15. Il résulte de tout ce qui précède que le préfet de police est fondé à soutenir que c'est à tort que, par le jugement attaqué, le Tribunal administratif de Paris a annulé son arrêté du 9 février 2021, lui a enjoint de remettre à M. A... une attestation de demande d'asile en vue de démarches auprès de l'Office français de protection des réfugiés et apatrides dans le délai de deux mois suivant la notification du jugement et a mis à la charge de l'Etat la somme de 1 100 euros sur le fondement des articles L. 761-1 du code de justice administrative et 37 de la loi du 10 juillet 1991. Il y a lieu, par voie de conséquence, d'annuler les articles 2, 3 et 4 de ce jugement et de rejeter les conclusions aux fins d'annulation, d'injonction, d'astreinte et tendant à l'application de l'article 37 de la loi du 10 juillet 1991 présentées par M. A... devant ce tribunal.
DECIDE :
Article 1er : Les articles 2, 3 et 4 du jugement n° 2103486/8 du 16 mars 2021 du Tribunal administratif de Paris sont annulés.

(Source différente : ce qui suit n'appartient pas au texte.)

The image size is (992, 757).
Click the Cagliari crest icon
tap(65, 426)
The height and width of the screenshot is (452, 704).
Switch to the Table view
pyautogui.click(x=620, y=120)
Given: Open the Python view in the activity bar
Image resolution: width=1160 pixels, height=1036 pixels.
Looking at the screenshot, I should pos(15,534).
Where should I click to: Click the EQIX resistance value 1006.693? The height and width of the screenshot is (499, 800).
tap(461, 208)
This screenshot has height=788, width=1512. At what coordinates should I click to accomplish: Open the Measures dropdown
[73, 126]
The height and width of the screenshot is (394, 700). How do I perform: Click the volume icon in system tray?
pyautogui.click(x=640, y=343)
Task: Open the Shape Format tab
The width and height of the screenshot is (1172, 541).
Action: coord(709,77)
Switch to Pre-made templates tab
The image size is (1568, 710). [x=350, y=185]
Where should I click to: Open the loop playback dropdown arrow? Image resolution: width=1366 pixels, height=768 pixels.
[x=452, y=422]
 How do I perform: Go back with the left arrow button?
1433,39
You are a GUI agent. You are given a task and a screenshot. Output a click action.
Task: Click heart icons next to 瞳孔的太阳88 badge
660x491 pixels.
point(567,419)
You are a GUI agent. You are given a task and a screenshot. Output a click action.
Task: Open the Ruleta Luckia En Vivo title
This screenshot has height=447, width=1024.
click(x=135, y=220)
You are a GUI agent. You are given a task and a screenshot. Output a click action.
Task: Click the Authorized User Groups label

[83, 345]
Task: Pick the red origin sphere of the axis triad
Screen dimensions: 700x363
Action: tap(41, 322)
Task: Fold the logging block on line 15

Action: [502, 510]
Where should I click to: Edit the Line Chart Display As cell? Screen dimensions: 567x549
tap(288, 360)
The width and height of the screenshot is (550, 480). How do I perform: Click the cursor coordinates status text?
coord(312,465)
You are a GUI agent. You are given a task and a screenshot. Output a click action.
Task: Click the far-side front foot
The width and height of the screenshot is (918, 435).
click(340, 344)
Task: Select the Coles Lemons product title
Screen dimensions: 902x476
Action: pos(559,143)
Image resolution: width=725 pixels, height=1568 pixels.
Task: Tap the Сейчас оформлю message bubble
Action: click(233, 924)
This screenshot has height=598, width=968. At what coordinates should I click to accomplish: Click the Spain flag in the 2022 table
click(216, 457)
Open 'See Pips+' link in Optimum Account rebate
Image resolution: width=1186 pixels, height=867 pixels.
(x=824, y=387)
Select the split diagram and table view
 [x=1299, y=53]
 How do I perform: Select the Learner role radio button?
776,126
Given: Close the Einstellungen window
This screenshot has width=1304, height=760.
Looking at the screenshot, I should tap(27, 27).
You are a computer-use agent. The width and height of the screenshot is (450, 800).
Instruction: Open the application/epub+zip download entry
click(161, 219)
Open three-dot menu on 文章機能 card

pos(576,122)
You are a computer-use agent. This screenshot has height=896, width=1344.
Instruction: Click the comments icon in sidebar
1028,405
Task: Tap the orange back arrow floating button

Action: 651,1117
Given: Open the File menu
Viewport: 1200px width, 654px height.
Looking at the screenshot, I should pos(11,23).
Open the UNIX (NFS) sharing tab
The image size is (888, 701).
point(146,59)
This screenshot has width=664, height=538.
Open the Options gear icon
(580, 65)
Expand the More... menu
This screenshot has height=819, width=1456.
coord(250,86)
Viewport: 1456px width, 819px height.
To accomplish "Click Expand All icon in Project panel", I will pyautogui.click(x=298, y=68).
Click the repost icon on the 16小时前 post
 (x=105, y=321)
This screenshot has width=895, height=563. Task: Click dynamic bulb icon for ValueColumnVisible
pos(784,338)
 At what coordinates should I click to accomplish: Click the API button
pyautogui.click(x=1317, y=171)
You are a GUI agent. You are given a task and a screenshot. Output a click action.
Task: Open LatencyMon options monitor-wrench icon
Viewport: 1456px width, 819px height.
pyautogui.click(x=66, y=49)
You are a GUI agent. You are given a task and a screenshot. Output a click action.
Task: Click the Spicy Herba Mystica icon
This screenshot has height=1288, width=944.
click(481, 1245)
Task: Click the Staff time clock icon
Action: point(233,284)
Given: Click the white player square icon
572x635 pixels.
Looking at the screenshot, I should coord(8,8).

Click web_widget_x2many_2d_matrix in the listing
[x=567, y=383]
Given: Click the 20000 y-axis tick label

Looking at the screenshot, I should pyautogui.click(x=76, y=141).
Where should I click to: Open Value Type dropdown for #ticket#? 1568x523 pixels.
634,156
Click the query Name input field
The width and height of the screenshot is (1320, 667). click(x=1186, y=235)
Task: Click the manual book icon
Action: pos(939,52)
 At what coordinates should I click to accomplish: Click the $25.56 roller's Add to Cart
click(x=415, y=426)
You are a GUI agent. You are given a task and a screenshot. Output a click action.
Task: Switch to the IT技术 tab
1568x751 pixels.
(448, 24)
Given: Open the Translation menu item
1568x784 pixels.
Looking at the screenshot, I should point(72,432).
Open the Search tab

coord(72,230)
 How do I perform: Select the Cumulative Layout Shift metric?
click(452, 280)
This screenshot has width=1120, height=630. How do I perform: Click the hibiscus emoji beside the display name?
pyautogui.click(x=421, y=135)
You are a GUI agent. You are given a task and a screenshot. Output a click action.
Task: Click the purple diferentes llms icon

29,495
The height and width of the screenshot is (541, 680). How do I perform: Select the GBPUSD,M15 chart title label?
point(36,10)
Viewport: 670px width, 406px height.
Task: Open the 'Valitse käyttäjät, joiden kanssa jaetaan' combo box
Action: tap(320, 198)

Article 2 : Les conclusions à fin d'annulation, d'injonction, d'astreinte et tendant à l'application de l'article 37 de la loi du 10 juillet 1991 présentées par M. A... devant le Tribunal administratif de Paris sont rejetées.
Article 3 : Le présent arrêt sera notifié au ministre de l'intérieur et à M. B... A....
Copie en sera adressée au préfet de police.
Délibéré après l'audience du 30 juin 2021, à laquelle siégeaient :
- Mme Brotons, président de chambre,
- M. Magnard, premier conseiller,
- Mme Bonneau-Mathelot, premier conseiller.
Rendu public par mise à disposition au greffe le 7 juillet 2021.
Le rapporteur,
S. BONNEAU-MATHELOTLe président,
I. BROTONS
Le greffier,
S. DALL'AVA
La République mande et ordonne au ministre de l'intérieur en ce qui le concerne ou à tous huissiers de justice à ce requis en ce qui concerne les voies de droit commun contre les parties privées, de pourvoir à l'exécution de la présente décision.